19 Aug Overcoming the “curse of growth” with horizontal and vertical benchmarking.
One of the forces of nature with which IT services executives contend, and why we’re often called upon to help out with growth strategies is what we call the “curse of growth”. It’s the realization, oftentimes a sudden one, that the strategies that got you from point A to point B will not be the same ones that get you from point B to point C.
We’ll ask executives with an ambitious growth imperative right off the bat; where are you now and where do you want to be in say 3, 5 years, or beyond? Most will have a pretty quick answer about the latter but the expressed goals are generally revenue-based. A $5MM company may want to get to $10MM, a $20MM company may aspire to $50MM, and a $50MM company looks longingly to $100MM. All well and good, but that about as far as they’ve considered the basis of their long-term objective, and what the company’s profile and makeup will have to be at those lofty perches.

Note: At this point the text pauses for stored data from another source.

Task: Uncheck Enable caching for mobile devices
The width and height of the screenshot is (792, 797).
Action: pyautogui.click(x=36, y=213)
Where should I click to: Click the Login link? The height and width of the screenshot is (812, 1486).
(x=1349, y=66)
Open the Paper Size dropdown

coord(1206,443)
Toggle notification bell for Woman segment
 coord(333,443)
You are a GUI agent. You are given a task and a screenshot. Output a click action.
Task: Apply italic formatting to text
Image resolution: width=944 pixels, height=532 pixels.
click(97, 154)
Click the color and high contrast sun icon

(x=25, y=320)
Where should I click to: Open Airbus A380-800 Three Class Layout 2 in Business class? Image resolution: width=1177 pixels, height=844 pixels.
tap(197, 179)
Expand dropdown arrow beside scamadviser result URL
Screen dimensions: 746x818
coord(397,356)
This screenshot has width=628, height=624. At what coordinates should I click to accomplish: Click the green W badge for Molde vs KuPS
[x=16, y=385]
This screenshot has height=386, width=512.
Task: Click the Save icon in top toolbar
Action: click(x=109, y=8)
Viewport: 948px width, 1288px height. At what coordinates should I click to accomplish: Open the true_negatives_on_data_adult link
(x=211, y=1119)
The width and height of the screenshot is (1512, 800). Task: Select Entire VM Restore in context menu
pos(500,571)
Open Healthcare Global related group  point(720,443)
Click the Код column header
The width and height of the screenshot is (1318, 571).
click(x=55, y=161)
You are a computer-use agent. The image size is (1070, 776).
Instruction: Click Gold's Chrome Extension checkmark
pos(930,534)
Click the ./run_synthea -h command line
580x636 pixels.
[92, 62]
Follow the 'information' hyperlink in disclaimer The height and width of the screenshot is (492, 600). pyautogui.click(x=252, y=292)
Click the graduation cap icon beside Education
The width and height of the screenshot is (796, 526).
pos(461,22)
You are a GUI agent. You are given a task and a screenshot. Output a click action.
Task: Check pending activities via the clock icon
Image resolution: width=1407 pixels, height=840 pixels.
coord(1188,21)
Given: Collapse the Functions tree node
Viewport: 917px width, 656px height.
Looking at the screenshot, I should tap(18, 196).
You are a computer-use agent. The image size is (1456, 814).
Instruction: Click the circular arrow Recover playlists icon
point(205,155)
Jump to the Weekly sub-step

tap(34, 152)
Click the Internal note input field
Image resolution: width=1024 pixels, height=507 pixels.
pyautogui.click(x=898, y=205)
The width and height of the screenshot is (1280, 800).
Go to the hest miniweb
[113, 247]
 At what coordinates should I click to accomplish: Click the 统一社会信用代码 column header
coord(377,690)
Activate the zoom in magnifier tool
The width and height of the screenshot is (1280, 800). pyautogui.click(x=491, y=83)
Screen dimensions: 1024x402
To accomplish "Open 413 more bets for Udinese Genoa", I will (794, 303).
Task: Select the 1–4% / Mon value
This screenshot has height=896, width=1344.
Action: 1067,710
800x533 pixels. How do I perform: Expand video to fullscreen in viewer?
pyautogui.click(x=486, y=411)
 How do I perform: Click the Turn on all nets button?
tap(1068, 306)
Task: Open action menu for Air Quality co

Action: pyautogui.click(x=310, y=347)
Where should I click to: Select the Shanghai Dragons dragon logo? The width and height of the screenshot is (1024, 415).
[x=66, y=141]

Asking the $20MM executive, for example, where they are today in terms of basic metrics, such as margin, EBIDTA, they’ll rattle these figures off in a nanosecond. Then we’ll ask if they have any idea of what a $50MM company looks like in terms of key financial metrics, headcount, service line offerings, locations, etc. Many will fumble a bit and finally say they really haven’t delved that deep into their analysis. It’s our experience, and our recommendation, that knowing what a $50MM looks like will help the $20MM executive figure out the right strategies to get there.
To give IT services executives the ability to peer into the future, to get a glimpse of what their company may have to look like five years hence, Revenue Rocket is partnering with Service Leadership, Inc. Service Leadership, among other things, collects, analyzes and maintains the IT industry’s “most accurate, longest-running and widely-used financial and operational benchmark”. The company’s database is drawn from the records of thousands of companies across 10 different IT company profiles, e.g. Project Services, Managed Services, etc. with an inexhaustible litany of metrics.
With this partnership Revenue Rocket will be able to do what we call a horizontal and vertical benchmarking analysis. Horizontally, we’ll be able to determine where the $20 MM company presently sits relative to its peer group in terms of key metrics. Where it is Best-in-Class and where it is not. We’ll help determine if the company has the right foundation with which to embark on an aggressive growth plan? Vertically, we’ll be able to identify, broadly, what a company of their desired goal looks like at various revenue milestones. The strategies for getting the $20MM company to $35MM may well be different than the strategies employed to go from $35MM to $50MM.
Because the strategies may have to evolve over time, we recommend a portfolio-of-initiatives approach to managing your company’s growth. In our previous blog, A Portfolio-of-Initiatives approach to building your IT services firm, we referenced a McKinsey article in which the author
championed the idea that CEOs, “think about corporate strategy not as a portfolio-of-businesses, but as a portfolio-of-initiatives aimed at achieving favorable outcomes for the enterprise. Usually these initiatives will be organized around themes focused on achieving particular aspirations”. Key among them is creating a portfolio-of-initiatives that come to fruition over a period of time, such as:
Initiatives that contribute to current earnings; which we’ve categorized as organic growth, building upon your current source of revenue, your current core competency.
- Initiatives that mature in 2-3 years; think M&A, initiatives that will help you enter new geographies, new verticals, complimentary service lines, etc.
- Initiatives that mature in 3+ years; here we are venturing into new territory as we’re beginning to see IT services taking the next logical step to creating and selling their own IP.
So, the challenge, or the opportunity, for managing through the “curse of growth”, is to know where you stand horizontally among your peer set, know what your company will have to look like vertically at various revenue milestones, and then, and only then creating a portfolio-of-initiatives that will get you from point A to point B, Point C and all the points beyond.